WHAT YOU ARE ASKED TO DO
Please repeat the lines below exactly. Begin with the line containing "第二十四章我从没说过我们在一起了 (133, 721)" and go on through the line containing "Politique de confidentialité (206, 573)".

MATERIAL FOR THIS TASK
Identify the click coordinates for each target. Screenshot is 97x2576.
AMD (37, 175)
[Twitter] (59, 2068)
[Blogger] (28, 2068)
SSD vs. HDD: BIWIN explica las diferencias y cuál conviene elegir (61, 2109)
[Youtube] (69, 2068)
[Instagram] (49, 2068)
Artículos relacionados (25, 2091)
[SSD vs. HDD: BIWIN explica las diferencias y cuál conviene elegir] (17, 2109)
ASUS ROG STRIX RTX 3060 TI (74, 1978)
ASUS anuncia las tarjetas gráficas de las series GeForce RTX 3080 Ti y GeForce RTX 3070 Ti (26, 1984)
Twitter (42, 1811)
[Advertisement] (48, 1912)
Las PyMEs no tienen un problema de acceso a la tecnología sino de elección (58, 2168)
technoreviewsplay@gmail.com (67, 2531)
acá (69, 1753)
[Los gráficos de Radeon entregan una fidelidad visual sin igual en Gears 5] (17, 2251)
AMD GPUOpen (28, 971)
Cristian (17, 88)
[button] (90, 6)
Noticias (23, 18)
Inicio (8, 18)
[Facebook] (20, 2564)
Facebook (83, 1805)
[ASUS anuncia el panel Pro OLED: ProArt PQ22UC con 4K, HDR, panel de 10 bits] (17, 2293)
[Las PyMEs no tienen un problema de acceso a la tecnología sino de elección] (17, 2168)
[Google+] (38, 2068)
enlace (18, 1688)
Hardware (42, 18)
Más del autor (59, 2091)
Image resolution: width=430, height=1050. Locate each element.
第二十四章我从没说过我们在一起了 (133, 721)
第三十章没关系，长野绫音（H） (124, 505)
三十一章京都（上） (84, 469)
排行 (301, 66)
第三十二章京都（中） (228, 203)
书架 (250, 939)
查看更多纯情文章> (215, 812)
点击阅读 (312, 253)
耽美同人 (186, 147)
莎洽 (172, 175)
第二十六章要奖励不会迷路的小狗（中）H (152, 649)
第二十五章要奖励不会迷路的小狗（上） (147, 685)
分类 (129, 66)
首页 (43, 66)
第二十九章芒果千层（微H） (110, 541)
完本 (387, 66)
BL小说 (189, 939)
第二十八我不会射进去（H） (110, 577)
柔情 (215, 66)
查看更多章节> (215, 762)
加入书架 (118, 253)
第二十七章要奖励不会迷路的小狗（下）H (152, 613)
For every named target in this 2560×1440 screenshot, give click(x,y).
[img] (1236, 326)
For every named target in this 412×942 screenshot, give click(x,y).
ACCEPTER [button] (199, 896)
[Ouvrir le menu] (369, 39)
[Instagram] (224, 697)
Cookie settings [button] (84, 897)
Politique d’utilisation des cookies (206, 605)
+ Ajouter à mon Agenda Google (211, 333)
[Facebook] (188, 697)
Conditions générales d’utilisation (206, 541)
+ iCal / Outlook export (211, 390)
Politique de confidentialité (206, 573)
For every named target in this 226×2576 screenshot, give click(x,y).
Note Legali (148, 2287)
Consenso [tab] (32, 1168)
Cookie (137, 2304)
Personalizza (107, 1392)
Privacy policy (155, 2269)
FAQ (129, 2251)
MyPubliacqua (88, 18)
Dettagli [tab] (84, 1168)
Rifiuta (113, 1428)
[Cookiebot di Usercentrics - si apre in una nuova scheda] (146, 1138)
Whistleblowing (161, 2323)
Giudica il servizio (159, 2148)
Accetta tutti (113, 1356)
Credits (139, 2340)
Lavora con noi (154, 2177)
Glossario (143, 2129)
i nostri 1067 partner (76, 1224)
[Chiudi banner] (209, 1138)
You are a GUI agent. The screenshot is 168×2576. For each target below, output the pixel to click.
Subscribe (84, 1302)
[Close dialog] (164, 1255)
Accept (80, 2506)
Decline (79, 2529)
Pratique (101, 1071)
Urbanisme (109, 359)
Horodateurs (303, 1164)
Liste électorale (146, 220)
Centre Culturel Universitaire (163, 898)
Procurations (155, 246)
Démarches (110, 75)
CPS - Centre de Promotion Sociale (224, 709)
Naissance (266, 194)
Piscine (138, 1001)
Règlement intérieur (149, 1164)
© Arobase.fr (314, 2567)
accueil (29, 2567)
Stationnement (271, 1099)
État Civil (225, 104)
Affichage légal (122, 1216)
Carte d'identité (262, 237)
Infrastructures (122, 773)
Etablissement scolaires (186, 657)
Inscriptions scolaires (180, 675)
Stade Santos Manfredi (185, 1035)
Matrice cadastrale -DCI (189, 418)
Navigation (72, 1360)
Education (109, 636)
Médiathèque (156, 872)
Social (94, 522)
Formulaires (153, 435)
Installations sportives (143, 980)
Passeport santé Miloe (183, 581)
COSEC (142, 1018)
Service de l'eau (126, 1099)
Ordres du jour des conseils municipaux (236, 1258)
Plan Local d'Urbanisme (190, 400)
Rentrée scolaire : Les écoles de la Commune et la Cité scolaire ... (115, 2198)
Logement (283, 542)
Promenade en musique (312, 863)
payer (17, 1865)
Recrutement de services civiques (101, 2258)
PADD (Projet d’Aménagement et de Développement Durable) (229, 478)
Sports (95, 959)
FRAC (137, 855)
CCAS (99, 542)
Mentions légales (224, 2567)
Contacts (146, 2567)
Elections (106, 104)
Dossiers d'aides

RESULT OF THE EXERCISE
第二十四章我从没说过我们在一起了 (133, 721)
第三十章没关系，长野绫音（H） (124, 505)
三十一章京都（上） (84, 469)
排行 (301, 66)
第三十二章京都（中） (228, 203)
书架 (250, 939)
查看更多纯情文章> (215, 812)
点击阅读 (312, 253)
耽美同人 (186, 147)
莎洽 (172, 175)
第二十六章要奖励不会迷路的小狗（中）H (152, 649)
第二十五章要奖励不会迷路的小狗（上） (147, 685)
分类 (129, 66)
首页 (43, 66)
第二十九章芒果千层（微H） (110, 541)
完本 (387, 66)
BL小说 (189, 939)
第二十八我不会射进去（H） (110, 577)
柔情 (215, 66)
查看更多章节> (215, 762)
加入书架 (118, 253)
第二十七章要奖励不会迷路的小狗（下）H (152, 613)
For every named target in this 2560×1440 screenshot, give click(x,y).
[img] (1236, 326)
For every named target in this 412×942 screenshot, give click(x,y).
ACCEPTER [button] (199, 896)
[Ouvrir le menu] (369, 39)
[Instagram] (224, 697)
Cookie settings [button] (84, 897)
Politique d’utilisation des cookies (206, 605)
+ Ajouter à mon Agenda Google (211, 333)
[Facebook] (188, 697)
Conditions générales d’utilisation (206, 541)
+ iCal / Outlook export (211, 390)
Politique de confidentialité (206, 573)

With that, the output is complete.